Nelly Florida Riama, diretora-adjunta de geofísica da Agência de Meteorologia, Climatologia e Geofísica da Indonésia, alertou que, embora o alerta de tsunami tenha terminado, “as réplicas continuam a ocorrer”.
Um potente terramoto de magnitude 7,7 atingiu no sábado a Indonésia, no Sudeste Asiático, causando pelo menos 38 mortos.
O sismo teve epicentro a norte da ilha de Flores, na parte oriental do país, nas primeiras horas da manhã, e provocou pânico, com moradores a fugirem para a rua enquanto edifícios ruíam.
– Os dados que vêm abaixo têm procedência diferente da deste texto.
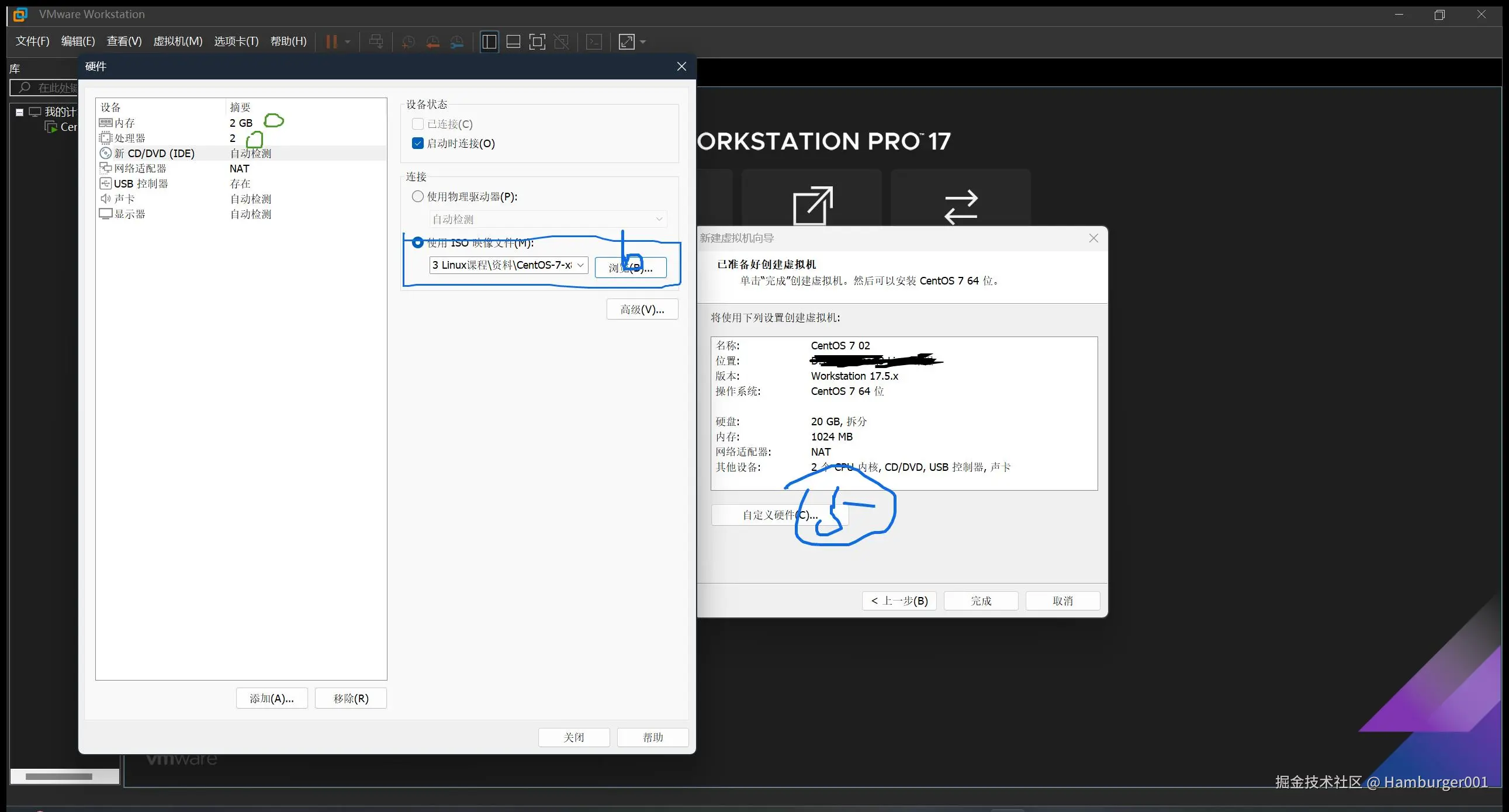Image resolution: width=1509 pixels, height=812 pixels.
Task: Enter full screen mode
Action: [537, 41]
Foi emitido um alerta de tsunami, entretanto levantado, depois de a Agência de Meteorologia, Climatologia e Geofísica (BMKG) da Indonésia ter indicado que já não detetava subidas significativas do nível do mar que pudessem ameaçar as comunidades costeiras.
"Foram confirmadas 38 mortes, duas pessoas ficaram gravemente feridas, 11 sofreram ferimentos ligeiros e cerca de 2 000 pessoas evacuaram por conta própria", afirmou o diretor da Agência Nacional de Gestão de Catástrofes (BNPB), durante uma conferência de imprensa, segundo a AFP.
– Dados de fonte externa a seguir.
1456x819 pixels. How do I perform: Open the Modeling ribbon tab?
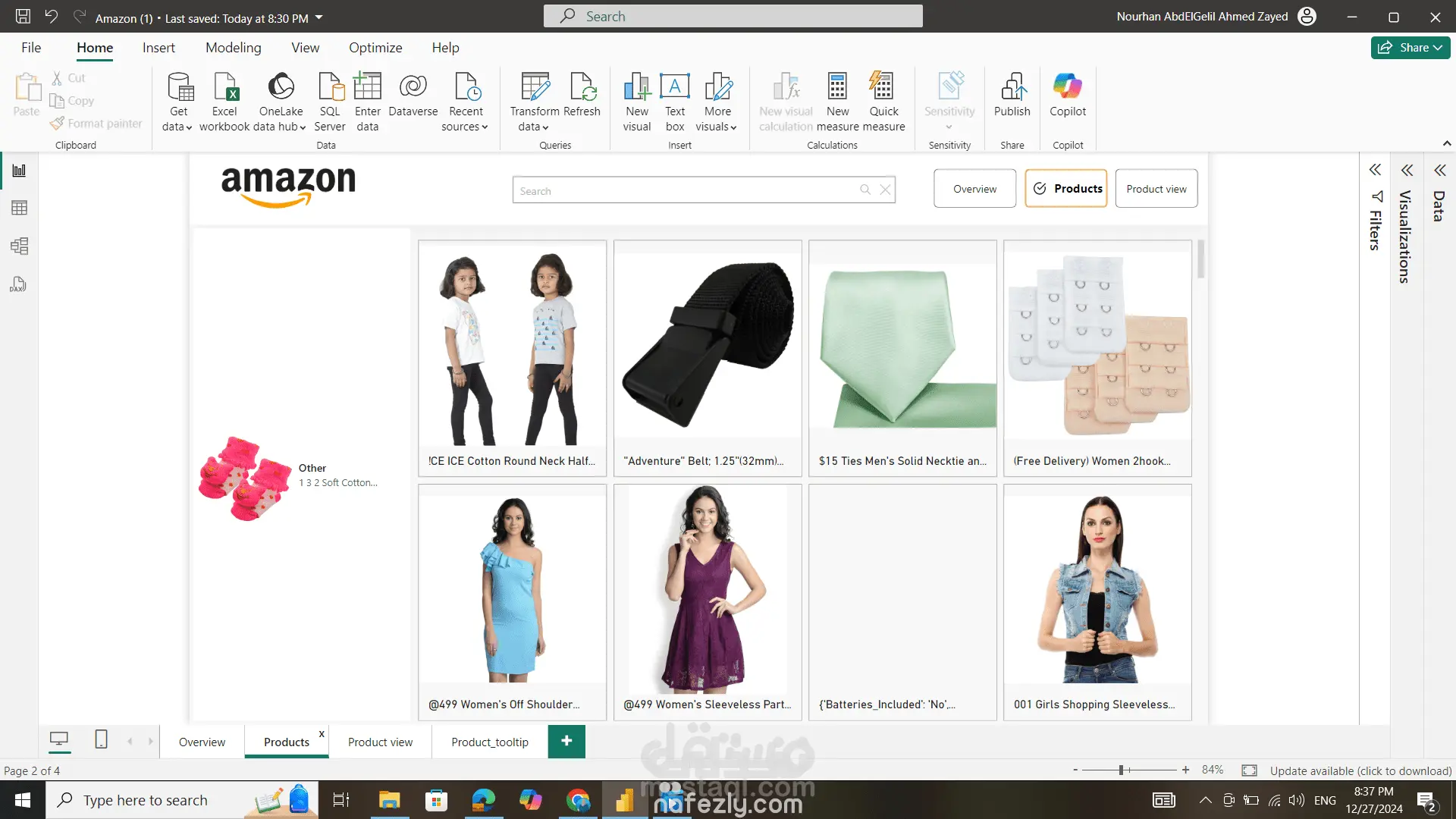[233, 48]
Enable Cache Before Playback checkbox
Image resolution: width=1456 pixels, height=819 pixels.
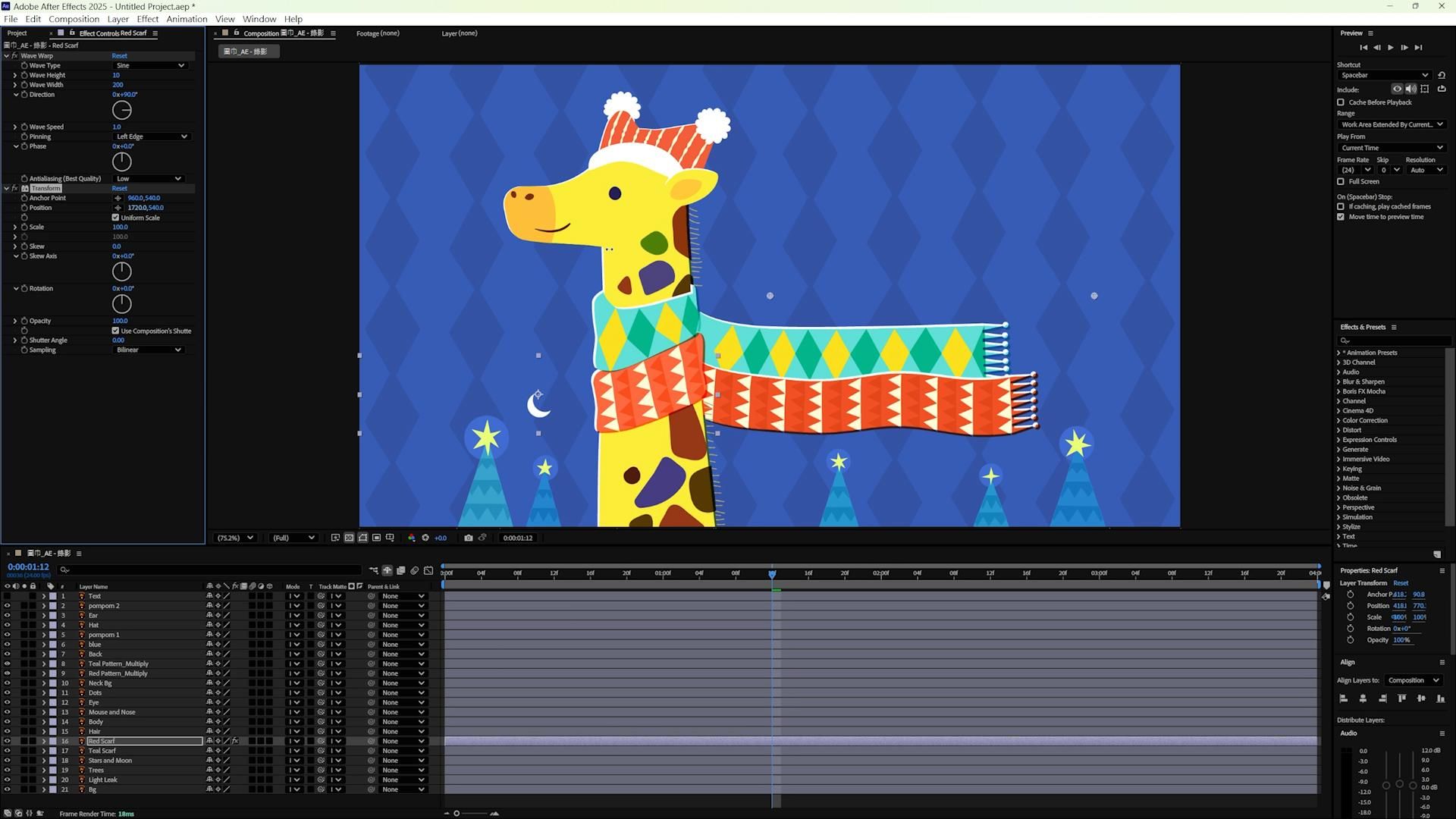(x=1341, y=102)
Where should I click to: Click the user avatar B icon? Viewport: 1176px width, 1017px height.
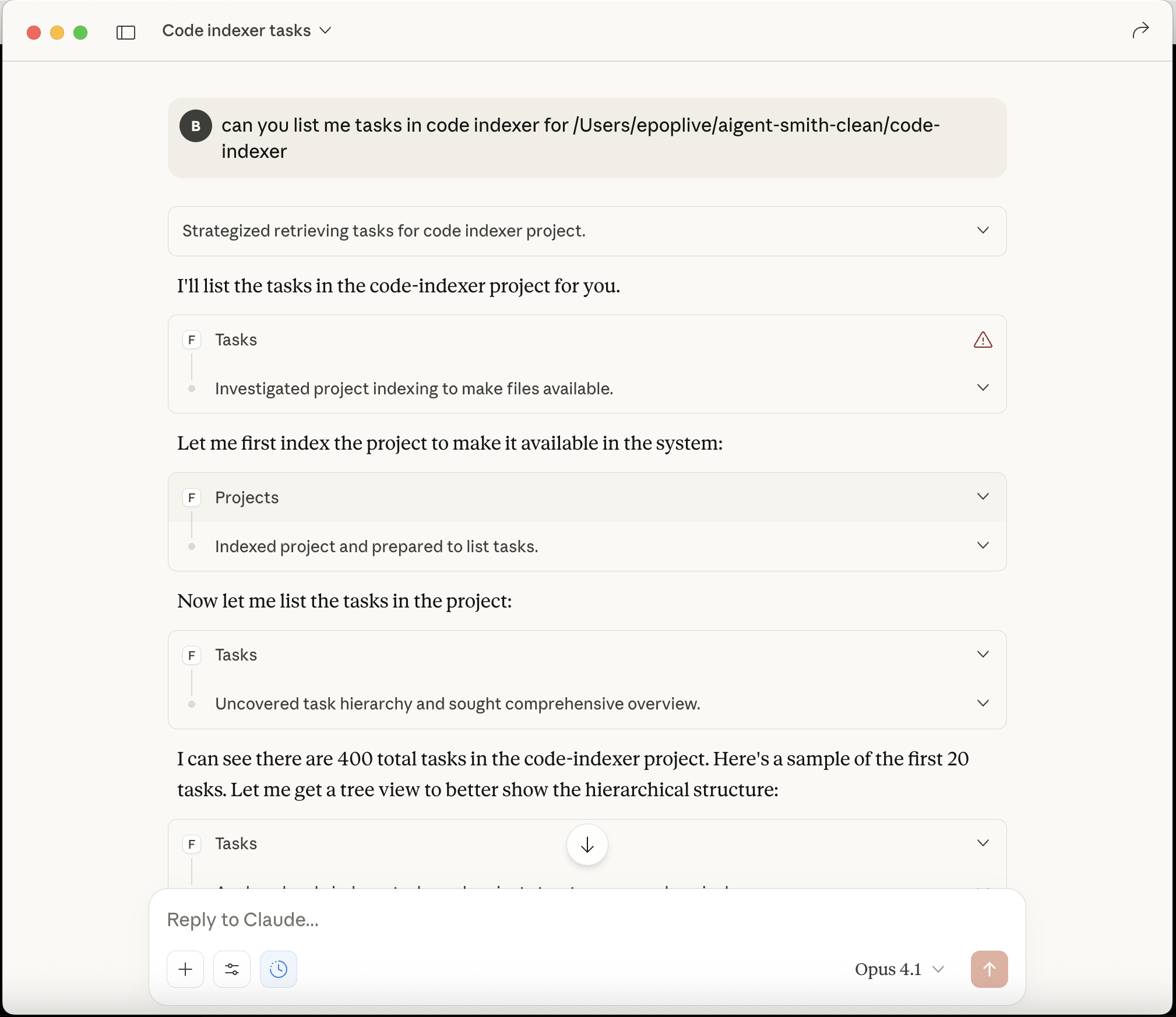[x=196, y=126]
Nelly Florida Riama, diretora-adjunta para a área da geofísica na BMKG, alertou que, embora o alerta de tsunami tenha terminado, “as réplicas continuam a ocorrer”.
“Apelamos para que a população se mantenha calma, não se deixe influenciar por boatos irresponsáveis e continue a acompanhar a informação difundida pelos canais oficiais da BMKG”, acrescentou Nelly.
Segundo a Agência Nacional de Gestão de Catástrofes (BNPB), cerca de 2000 residentes no município de Nagekeo deixaram a zona após o terramoto e o alerta de tsunami.
A BNPB indicou que os abalos foram sentidos nos distritos de Nagekeo, Sikka e West Manggarai, na província de Nusa Tenggara Oriental, na cidade e no distrito de Bima, em Nusa Tenggara Ocidental e nos distritos de Jeneponto, Ilhas Selayar e Maros, em Sulawesi do Sul.